[DOCUMENT EXCERPT Boundary: Start]
However, our research also has some limitations that need to be improved in subsequent work. First of all, the sample size of the transcriptome data set used in this study is relatively limited, which may affect the universality and robustness of the conclusions. Secondly, the cisplatin-induced AKI rat model we adopted has certain representativeness, but AKI itself has multiple causes, including sepsis, ischemia-reperfusion injury, and drug toxicity. Therefore, this model can not completely cover all the causes of AKI, and there is a problem of heterogeneity in causation. Furthermore, although our bioinformatics analysis and animal experiments strongly support the potential of FIZ1 and FBXO21 as biomarkers for AKI, their clinical diagnostic efficacy has not yet been verified in human trials. In the future, it is necessary to carry out prospective clinical trials to evaluate the diagnostic value and application prospects of these two genes in patients with AKI. In addition, it is still unclear how FIZ1 and FBXO21 are specifically involved in the progression of AKI, and in-depth exploration is urgently needed. This includes experimental verification at the cellular level in vitro and construction of gene knockout models to further elucidate their functional roles. Finally, the current analysis of immune cell infiltration mainly relies on computational algorithms to estimate, lacking direct experimental evidence to support it. In the next study, we will design specific experiments to address the above issues in order to obtain more conclusive results.
[DOCUMENT EXCERPT Boundary: End]
▶ **TASK SET**:
1. According to the passage on the study's limitations, what does the current analysis of immune cell infiltration mainly rely on?
2. Decide whether each statement agrees with the passage on the study's limitations. Answer yes or no for each, and quote the words that decide it.
(a) The animal model used in the study was a cisplatin-induced AKI rat model.
(b) The clinical diagnostic efficacy of FIZ1 and FBXO21 has been confirmed in human trials.
(c) The transcriptome data set used in the study had a large sample size.
3. Carry on the passage on the study's limitations, picking up after its final sentence.
[LISTED ENTRIES Boundary: Start]
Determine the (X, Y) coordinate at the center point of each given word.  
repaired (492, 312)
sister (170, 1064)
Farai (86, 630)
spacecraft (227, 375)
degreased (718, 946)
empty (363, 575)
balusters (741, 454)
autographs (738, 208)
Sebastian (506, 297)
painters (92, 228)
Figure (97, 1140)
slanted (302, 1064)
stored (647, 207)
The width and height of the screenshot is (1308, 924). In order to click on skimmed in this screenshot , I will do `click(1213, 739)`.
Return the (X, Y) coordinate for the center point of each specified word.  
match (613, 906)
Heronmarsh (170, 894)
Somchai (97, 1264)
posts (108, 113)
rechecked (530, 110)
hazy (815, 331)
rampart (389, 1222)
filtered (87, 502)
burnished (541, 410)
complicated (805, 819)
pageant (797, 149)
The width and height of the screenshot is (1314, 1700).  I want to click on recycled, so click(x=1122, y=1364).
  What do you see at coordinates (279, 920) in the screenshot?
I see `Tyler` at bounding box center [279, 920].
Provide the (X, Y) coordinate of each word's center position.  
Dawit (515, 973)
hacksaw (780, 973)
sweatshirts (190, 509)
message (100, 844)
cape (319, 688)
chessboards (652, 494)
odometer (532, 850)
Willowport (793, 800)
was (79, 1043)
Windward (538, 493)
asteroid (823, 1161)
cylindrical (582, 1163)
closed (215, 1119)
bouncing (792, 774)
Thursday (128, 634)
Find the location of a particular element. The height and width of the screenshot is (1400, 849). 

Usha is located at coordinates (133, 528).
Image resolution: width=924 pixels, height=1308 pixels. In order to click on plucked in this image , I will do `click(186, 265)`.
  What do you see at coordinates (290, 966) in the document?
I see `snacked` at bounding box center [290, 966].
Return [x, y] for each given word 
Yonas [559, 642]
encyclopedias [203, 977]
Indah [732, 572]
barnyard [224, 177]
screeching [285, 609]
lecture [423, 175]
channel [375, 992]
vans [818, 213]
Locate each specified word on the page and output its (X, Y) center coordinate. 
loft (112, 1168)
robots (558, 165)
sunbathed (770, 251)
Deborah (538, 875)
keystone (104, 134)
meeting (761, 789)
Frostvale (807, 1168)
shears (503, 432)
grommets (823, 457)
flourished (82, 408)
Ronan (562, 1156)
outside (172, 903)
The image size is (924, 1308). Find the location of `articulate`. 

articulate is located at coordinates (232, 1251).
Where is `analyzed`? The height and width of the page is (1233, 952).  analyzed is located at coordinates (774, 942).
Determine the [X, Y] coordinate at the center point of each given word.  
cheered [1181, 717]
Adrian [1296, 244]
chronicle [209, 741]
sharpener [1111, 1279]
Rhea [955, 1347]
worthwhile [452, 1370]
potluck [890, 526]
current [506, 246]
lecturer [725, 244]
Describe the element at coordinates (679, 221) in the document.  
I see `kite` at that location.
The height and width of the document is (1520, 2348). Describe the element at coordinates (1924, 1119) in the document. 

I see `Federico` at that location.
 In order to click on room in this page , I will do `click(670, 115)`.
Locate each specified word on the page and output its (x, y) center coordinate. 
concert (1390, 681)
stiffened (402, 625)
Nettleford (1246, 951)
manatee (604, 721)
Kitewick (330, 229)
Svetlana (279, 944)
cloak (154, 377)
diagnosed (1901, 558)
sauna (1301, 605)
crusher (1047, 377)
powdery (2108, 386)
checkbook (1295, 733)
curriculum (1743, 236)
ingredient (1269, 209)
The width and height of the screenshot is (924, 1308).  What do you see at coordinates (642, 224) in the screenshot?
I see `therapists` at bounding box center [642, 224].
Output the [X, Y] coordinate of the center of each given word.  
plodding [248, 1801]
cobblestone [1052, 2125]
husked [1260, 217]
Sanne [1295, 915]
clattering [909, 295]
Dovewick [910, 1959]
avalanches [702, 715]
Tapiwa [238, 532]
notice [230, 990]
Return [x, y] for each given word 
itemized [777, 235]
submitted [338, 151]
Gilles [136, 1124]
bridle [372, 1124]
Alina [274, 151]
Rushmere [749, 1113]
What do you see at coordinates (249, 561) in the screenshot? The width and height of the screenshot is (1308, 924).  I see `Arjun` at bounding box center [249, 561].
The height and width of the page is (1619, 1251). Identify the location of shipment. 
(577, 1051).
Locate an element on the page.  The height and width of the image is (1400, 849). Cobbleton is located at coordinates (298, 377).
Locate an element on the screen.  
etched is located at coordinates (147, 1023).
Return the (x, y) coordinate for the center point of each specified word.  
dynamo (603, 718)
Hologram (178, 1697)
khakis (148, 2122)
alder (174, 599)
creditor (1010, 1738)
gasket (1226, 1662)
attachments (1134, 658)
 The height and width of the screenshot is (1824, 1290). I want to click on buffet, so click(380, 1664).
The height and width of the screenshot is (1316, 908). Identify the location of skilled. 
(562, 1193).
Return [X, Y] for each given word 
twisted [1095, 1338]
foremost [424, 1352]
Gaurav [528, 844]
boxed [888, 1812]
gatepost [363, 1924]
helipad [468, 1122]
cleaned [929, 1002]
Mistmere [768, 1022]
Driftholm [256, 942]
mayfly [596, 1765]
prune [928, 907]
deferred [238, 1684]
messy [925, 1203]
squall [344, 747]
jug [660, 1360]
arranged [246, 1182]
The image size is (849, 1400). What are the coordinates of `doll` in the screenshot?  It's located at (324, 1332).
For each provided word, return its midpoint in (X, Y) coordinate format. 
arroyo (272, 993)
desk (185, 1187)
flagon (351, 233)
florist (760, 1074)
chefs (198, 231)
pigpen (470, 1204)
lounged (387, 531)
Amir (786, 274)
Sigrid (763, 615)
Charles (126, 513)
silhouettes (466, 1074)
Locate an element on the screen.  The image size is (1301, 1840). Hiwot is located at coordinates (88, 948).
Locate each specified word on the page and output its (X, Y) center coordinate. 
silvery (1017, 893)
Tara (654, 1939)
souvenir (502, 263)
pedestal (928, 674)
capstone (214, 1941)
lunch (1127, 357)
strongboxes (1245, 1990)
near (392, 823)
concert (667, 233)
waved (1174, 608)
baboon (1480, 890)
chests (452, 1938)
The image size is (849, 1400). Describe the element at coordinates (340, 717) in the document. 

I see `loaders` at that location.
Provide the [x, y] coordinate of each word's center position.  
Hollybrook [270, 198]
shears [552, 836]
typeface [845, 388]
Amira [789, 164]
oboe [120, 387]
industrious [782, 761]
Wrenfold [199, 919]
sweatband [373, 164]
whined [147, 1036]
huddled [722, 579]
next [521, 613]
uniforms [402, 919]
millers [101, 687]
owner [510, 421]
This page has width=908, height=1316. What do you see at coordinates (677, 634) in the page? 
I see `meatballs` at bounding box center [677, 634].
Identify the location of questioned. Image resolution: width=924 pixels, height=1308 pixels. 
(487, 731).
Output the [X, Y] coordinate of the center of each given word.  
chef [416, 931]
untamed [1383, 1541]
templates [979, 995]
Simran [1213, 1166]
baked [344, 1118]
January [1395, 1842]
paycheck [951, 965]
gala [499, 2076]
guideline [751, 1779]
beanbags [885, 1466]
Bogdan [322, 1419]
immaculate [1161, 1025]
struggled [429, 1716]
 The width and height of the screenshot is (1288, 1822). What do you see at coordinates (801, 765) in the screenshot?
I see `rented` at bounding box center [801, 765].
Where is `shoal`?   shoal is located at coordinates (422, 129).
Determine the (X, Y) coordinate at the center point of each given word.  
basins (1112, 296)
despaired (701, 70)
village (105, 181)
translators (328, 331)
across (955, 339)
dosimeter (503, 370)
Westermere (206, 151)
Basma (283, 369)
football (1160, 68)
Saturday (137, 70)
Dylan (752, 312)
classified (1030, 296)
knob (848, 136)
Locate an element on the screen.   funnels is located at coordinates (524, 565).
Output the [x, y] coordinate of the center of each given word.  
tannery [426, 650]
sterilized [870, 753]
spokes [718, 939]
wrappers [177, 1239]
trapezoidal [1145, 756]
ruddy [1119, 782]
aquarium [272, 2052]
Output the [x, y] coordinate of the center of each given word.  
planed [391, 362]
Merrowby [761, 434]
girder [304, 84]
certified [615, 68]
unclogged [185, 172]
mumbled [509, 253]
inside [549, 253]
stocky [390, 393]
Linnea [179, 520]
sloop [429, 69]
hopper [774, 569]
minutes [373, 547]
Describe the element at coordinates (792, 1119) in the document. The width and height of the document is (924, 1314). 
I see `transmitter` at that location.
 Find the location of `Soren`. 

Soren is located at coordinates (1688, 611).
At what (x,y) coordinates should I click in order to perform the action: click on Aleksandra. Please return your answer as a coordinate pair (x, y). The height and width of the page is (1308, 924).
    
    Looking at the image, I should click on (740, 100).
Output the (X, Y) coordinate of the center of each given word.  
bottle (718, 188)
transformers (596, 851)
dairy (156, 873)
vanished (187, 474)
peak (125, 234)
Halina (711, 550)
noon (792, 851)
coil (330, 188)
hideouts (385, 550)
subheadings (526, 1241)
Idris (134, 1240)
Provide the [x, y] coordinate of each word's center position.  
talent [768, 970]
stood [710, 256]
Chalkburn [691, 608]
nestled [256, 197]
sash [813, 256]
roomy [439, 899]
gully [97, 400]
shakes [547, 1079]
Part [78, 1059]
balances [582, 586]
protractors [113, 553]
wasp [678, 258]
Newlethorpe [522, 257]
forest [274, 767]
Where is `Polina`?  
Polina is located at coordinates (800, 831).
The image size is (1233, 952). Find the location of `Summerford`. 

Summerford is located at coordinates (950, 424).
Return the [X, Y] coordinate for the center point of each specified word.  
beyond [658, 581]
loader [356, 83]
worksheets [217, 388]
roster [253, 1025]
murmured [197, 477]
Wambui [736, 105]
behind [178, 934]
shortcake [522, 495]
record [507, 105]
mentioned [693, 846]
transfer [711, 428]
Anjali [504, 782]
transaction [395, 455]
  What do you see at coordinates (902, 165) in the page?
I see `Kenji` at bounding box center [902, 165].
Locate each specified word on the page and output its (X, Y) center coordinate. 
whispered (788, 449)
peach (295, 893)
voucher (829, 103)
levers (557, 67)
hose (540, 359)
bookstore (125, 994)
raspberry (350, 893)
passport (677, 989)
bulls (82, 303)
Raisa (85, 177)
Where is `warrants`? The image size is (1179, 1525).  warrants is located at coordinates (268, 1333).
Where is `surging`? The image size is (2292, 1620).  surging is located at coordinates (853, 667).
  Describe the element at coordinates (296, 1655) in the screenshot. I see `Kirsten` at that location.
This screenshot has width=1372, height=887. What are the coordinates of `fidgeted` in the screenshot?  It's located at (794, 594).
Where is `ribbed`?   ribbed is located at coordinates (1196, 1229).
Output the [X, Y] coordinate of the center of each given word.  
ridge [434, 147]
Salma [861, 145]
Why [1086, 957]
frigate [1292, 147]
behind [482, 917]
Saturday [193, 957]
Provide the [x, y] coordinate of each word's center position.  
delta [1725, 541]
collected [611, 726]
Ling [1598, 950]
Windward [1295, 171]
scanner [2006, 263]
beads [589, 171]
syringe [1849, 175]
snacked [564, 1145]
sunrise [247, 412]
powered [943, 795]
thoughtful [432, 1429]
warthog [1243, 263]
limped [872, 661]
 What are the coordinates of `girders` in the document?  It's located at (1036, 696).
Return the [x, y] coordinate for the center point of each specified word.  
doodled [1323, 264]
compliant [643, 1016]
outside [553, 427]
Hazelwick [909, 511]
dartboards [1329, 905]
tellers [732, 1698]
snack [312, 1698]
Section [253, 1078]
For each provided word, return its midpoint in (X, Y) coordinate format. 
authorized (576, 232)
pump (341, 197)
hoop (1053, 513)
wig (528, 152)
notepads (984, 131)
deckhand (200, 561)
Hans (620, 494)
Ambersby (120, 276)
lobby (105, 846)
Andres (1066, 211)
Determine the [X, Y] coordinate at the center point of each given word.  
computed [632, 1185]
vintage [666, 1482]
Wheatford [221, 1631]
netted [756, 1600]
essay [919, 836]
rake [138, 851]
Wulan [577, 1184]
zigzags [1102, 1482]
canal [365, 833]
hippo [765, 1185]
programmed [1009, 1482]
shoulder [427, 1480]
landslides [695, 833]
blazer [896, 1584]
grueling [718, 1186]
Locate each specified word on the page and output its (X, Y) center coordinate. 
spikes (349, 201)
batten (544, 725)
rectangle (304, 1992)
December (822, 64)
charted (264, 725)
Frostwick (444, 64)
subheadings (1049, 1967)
[LISTED ENTRIES Boundary: End]
▶ **ANSWERS FOR THIS EXERCISE**:
1. It mainly relies on computational algorithms to estimate immune cell infiltration.

2.
(a) Yes: "the cisplatin-induced AKI rat model we adopted has certain representativeness"
(b) No: "their clinical diagnostic efficacy has not yet been verified in human trials"
(c) No: "the sample size of the transcriptome data set used in this study is relatively limited"

3.
Conclusions
In conclusion, our study underscores the pivotal role of ARGs in AKI, identifying FIZ1 and FBXO21 as key biomarkers with high diagnostic potential. These genes are involved in critical pathways such as autophagy regulation, calcium signaling, and oxidative phosphorylation, which are essential for kidney function and injury response. The upregulation of FIZ1 and downregulation of FBXO21 in AKI, validated in both bioinformatics analysis and a cisplatin-induced AKI rat model, highlight their significance in disease mechanisms. These findings not only advance our understanding of AKI but also suggest the translational potential of FIZ1 and FBXO21 as early diagnostic markers and therapeutic targets. Future research should focus on validating their diagnostic utility in larger clinical cohorts and exploring therapeutic strategies targeting these genes to improve AKI management and patient outcomes.